## Prompt:
The output consists only of the lines from the one with "Add movie to playlist icon" through the end of the records, each printed exactly, and contains no pictures.

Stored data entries
________

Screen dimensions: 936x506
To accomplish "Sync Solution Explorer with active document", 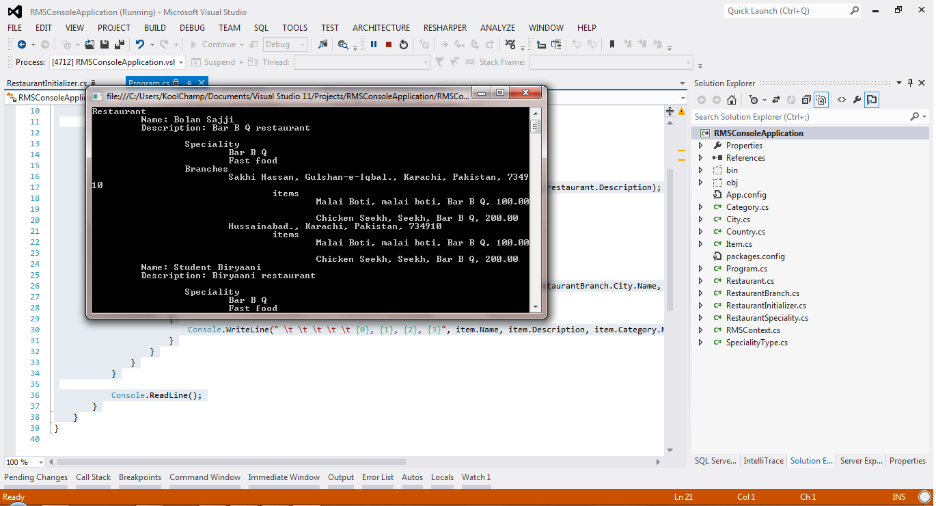I will click(x=777, y=99).
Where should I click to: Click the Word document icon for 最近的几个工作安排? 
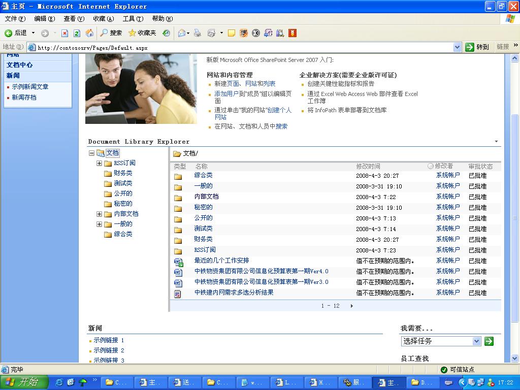(x=178, y=262)
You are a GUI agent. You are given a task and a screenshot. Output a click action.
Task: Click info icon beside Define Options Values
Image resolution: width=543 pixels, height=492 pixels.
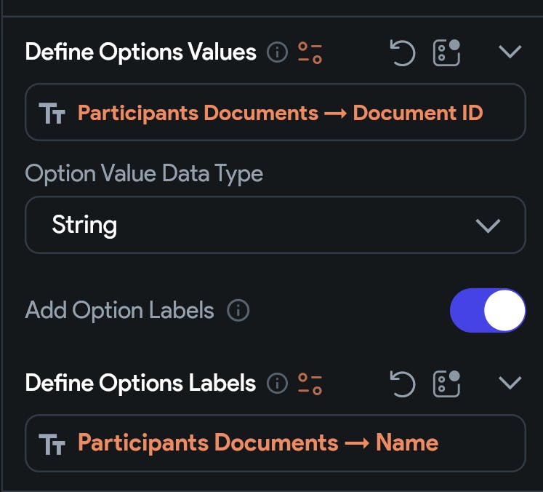[x=277, y=52]
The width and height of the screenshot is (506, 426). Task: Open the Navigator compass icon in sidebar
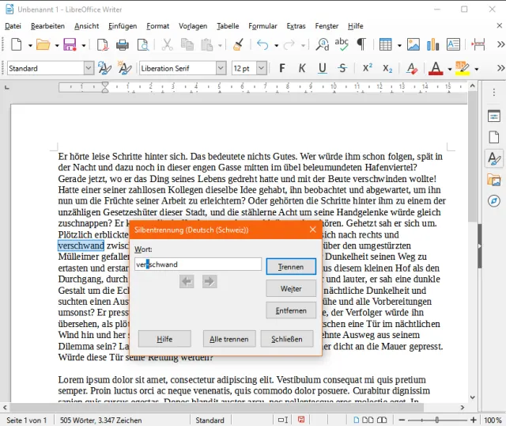[x=494, y=200]
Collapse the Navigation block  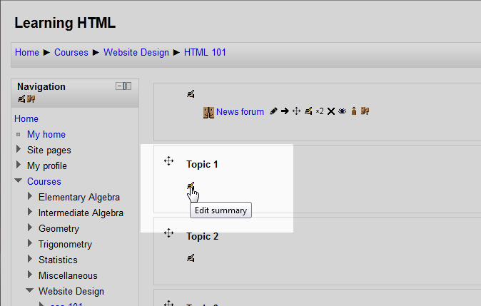pos(119,86)
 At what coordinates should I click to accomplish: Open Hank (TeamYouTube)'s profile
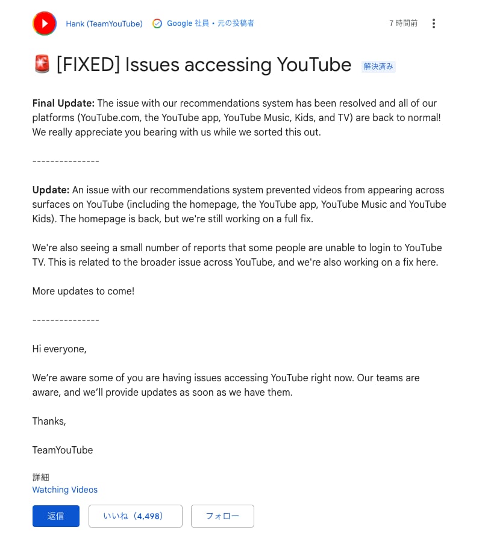104,23
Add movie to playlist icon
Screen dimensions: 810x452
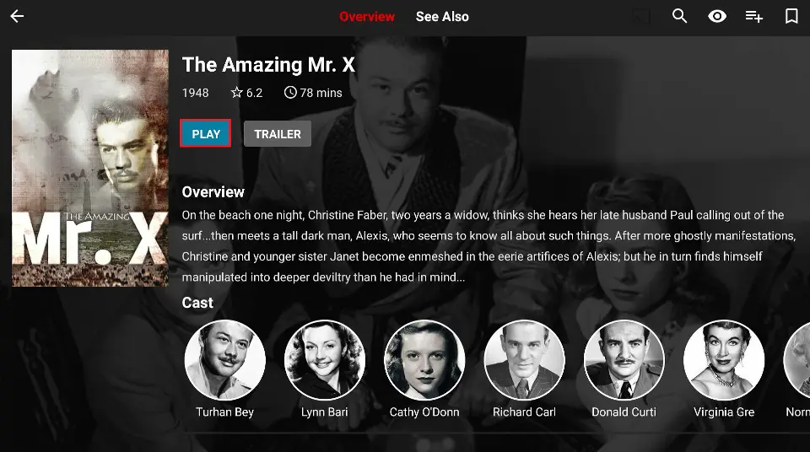coord(753,17)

________

## Exercise result:
Add movie to playlist icon
Screen dimensions: 810x452
coord(753,17)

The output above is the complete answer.